Select all lines holding the word "settings" from the entries that follow.
** Supplied entries follows **
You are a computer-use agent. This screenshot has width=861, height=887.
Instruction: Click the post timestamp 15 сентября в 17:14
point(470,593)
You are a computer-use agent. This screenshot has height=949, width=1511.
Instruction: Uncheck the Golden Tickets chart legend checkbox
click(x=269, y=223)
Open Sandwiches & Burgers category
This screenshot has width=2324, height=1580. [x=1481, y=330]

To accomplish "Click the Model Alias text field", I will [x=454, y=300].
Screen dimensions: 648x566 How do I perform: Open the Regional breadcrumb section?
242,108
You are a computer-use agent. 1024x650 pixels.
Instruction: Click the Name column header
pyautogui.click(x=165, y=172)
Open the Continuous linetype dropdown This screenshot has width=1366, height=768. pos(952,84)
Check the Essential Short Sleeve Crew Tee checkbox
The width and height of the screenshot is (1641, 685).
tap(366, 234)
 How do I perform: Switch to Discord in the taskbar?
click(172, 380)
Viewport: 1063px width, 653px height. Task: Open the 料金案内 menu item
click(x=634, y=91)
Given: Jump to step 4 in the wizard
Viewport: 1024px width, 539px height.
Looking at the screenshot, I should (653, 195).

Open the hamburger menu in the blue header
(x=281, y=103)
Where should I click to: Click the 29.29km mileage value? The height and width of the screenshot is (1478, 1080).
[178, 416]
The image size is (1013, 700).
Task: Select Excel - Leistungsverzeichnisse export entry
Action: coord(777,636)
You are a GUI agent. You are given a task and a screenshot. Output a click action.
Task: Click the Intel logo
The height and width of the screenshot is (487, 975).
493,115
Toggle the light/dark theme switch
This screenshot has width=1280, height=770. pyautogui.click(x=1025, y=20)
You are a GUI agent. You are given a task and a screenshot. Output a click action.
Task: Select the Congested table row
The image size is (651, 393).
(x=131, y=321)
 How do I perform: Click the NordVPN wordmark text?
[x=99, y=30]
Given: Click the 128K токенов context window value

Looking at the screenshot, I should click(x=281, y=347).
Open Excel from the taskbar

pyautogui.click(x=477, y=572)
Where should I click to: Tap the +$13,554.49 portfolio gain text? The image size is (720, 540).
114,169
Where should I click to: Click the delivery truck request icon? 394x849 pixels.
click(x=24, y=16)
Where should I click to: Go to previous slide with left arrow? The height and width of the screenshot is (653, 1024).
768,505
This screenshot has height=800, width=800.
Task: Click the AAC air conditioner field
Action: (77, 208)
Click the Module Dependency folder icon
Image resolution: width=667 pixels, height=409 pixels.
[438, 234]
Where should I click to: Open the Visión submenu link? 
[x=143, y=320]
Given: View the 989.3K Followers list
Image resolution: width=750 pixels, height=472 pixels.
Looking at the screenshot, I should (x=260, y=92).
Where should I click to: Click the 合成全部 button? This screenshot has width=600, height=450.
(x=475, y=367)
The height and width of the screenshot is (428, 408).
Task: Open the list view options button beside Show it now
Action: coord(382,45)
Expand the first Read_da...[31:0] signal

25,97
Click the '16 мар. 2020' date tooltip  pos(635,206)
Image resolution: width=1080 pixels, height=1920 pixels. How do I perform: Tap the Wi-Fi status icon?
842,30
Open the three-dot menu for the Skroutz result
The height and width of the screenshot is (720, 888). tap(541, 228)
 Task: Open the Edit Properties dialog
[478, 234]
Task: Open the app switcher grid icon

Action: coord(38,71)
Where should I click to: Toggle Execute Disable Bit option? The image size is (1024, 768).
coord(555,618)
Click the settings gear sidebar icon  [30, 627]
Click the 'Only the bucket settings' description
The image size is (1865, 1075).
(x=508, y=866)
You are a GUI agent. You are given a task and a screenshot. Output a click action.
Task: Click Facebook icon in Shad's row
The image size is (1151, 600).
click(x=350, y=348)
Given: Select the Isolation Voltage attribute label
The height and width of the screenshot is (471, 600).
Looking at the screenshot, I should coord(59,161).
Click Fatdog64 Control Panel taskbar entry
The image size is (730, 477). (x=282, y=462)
** End of Supplied entries **
Result -
Click the settings gear sidebar icon  [30, 627]
Click the 'Only the bucket settings' description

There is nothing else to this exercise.